Other interesting studies of quantum entanglement in curved
spacetime have been made in Refs. [16–21].
A geometric approach was proposed by Borzeszkowski
and Mensky [22] in order to study the relativistic EPR
correlations in the presence of a gravitational field by applying
the parallel transport along the world lines of the particles.
However, Terashima and Ueda [12] showed that by taking
into account the accelerated motion of the particle and the
gravitational field, thus, the parallel transport cannot yield the
perfect direction of the relativistic EPR correlations. From
this perspective, a geometric approach based on the Fermi–
Walker transport has been proposed in Ref. [14] in order to
obtain the Wigner rotation angle and the precession of the
spins of a relativistic EPR correlation.
In this paper, we discuss the Lorentz symmetry breaking
effects on relativistic EPR correlations. We start by
introducing the description of fermions in curved spacetime in the
presence of Lorentz symmetry breaking effects. The
interest in studying the violation of the Lorentz symmetry, for
instance, comes from the origin of the electron electric dipole
moment, which is not explained by the Standard Model of
particle physics. At present days, just experimental upper
bounds have been established [23]. From this perspective,
the necessity of investigating the physics beyond the Standard
Model has arisen. A possible way of dealing with a scenario
beyond the Standard Model is the extension of the mechanism
for spontaneous symmetry breaking through vector or tensor
fields, which implies that the Lorentz symmetry is violated.

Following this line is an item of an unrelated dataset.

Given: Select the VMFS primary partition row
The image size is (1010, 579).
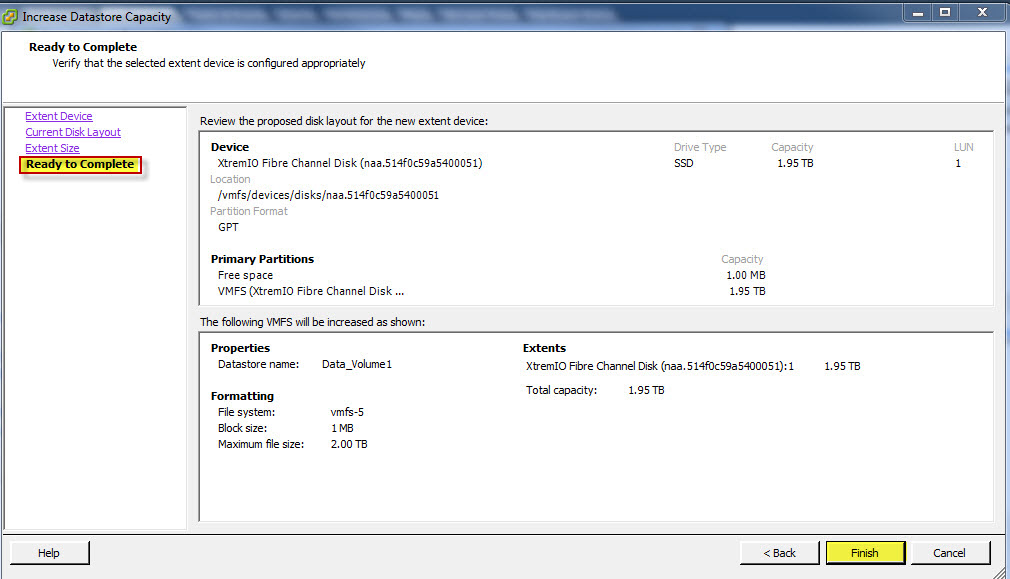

The seminal work made by Kostelecký and Samuel [24] in
string theory, where it is shown that the Lorentz symmetry
is violated through a spontaneous symmetry breaking
mechanism triggered by the appearance of nonvanishing vacuum
expectation values of nontrivial Lorentz tensors, is
considered to be the starting point for building several models that
deal with the violation of the Lorentz symmetry. Such models
are considered to be effective theories whose analysis of the
phenomenological aspect at low energies may provide
information and impose restrictions on the fundamental theory
which they stem from. In particular, a geometrical approach
to investigating the effects of the violation of the Lorentz
symmetry on photons was proposed in Refs. [25,26], where
the Lagrangian of the modified Maxwell theory coupled to
gravity is written in terms of an effective metric tensor.
Therefore, our first objective in this work is to extend the
geometrical approach proposed in Refs. [25,26] to a fermionic field
by modifying the Minkowski spacetime. Then, by
establishing a possible scenario of the Lorentz symmetry violation,
we wish to investigate the effects of the L (...truncated)